Indeed, that is very similar to what I was trying to do previously! So why did I call my trait Functor, when this description almost exactly matches? Well mostly out of ignorance, yes, but also, when I later looked up the equivalent Rust crate uniplate, its type signature looked something more like1:

trait Biplate<To> {
    fn transform_bi(self, op: fn(To) -> To) -> Self;
}

Quite different from what I ended up with! Note that this is homogenous in the types it maps over; it transforms ASTs to be ones of the same type, whereas I was interested in transforming ASTs to have different types, because the type of the AST can enforce specific invariants. So that’s why I was, and still am, interested in something like fmap instead:

fmap

In Haskell:

fmap :: Functor f => (a -> b) -> f a -> f b

I think about this like:

Given a container type F over homogenous elements A, you can transform each A into a B in order to get a new container F over homogenous elements B.

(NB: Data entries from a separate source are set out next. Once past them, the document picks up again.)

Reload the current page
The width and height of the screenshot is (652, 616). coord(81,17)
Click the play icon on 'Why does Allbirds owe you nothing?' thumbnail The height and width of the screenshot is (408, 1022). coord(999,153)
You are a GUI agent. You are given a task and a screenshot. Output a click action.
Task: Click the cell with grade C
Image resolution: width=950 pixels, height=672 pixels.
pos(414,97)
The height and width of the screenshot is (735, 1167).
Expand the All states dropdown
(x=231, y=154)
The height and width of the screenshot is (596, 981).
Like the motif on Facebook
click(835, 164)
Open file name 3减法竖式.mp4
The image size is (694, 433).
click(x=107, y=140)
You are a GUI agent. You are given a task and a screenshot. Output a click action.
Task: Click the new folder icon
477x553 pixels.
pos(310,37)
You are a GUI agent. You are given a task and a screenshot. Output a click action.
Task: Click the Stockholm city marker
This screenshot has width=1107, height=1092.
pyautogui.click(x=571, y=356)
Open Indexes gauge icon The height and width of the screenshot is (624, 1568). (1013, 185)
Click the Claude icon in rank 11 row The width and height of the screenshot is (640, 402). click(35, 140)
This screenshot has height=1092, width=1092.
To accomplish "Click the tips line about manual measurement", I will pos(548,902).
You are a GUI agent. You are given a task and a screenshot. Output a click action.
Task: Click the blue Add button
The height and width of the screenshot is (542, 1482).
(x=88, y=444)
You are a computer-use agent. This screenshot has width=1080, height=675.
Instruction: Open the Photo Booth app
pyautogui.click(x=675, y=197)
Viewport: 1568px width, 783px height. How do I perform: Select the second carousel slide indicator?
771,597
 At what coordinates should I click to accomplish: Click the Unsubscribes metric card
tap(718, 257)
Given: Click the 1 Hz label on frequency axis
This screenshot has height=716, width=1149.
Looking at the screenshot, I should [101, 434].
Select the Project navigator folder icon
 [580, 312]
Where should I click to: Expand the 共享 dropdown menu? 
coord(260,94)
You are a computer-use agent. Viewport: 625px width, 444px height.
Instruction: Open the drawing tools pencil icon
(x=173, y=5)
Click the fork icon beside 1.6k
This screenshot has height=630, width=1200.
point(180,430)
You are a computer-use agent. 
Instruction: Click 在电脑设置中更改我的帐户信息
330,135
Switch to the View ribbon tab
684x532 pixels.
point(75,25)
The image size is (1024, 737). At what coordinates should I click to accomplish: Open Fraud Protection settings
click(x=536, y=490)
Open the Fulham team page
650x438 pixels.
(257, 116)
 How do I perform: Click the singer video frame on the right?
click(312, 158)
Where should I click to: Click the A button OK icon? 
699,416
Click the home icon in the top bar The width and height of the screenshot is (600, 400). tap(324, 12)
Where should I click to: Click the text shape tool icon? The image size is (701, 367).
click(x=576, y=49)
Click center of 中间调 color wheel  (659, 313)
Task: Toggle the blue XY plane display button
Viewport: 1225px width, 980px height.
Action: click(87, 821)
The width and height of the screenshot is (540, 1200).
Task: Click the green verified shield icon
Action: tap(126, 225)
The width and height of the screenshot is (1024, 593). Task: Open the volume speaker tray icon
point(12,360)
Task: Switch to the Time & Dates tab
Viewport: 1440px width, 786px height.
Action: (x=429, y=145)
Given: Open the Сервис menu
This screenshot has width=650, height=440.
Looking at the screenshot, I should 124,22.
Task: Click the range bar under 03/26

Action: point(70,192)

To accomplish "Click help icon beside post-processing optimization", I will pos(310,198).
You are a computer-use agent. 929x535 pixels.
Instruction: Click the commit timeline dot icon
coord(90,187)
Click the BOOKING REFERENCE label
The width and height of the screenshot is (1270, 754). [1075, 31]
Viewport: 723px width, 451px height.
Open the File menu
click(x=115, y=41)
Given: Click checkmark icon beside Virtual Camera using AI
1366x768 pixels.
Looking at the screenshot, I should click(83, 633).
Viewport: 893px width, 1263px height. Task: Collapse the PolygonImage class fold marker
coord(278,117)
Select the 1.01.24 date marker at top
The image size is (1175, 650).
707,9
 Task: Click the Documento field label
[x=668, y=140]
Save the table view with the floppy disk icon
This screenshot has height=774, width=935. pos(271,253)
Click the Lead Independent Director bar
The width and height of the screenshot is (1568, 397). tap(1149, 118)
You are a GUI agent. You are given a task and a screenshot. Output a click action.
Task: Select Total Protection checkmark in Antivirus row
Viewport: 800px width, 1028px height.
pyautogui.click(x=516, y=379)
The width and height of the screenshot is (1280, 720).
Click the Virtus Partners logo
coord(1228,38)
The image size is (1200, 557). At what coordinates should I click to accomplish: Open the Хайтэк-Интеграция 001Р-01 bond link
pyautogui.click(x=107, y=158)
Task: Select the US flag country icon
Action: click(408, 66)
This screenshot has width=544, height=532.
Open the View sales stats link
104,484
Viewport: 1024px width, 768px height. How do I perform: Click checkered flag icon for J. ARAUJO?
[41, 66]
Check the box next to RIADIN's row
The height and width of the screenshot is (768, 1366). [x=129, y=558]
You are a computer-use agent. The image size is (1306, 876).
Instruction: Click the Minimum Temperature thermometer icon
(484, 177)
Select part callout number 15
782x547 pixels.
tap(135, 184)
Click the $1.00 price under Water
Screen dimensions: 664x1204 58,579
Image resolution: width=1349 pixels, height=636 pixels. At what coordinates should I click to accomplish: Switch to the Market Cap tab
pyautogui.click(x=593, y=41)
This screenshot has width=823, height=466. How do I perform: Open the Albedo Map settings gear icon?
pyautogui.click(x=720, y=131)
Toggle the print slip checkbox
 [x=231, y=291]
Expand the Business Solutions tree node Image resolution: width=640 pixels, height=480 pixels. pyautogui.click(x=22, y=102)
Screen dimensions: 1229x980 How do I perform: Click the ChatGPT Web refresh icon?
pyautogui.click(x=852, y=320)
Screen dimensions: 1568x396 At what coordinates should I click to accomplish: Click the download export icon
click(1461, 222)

And that’s why I thought I wanted a Functor! Initially, I had only parameterized my AST on how it represented locations in memory. I had one type (A) for HardwareRegister | StackAddress | PseudoRegister, and another (B) for just HardwareRegister | StackAddress, in order to guarantee I could never emit assembly code that contained pseudo-registers. A regalloc2 pass would get rid of all the pseudo-registers, and I would run that pass with a specially-crafted fmap call.

I was inspired by how the Rust crate fmap translated the Haskell signature3:

trait Functor<B> {
    type Inner;  // a.k.a. A
    type Mapped; // a.k.a. F<B>
    fn fmap(self, op: &mut impl FnMut(Self::Inner) -> B) -> Self::Mapped;
}

Now you can hopefully understand how I ended up where I did! My version of Functor is exactly this, just with an explict associated parameter for B so writing generic implementations is easier4.

Going beyond?

While playing around with this Functor trait, I realized something interesting. Unlike Haskell’s Functor typeclass, where f is necessarily a type with a generic parameter, and fmap necessarily transforms that generic parameter, Rust’s Functor is a lot more like Biplate, in that you can specialize the transform to only be over certain inner elements!

When I realized this, I started trying to shoehorn everything into it. I didn’t have to just write one impl<L: Location> Functor<L> for Program<L> implementation, I could write multiple5!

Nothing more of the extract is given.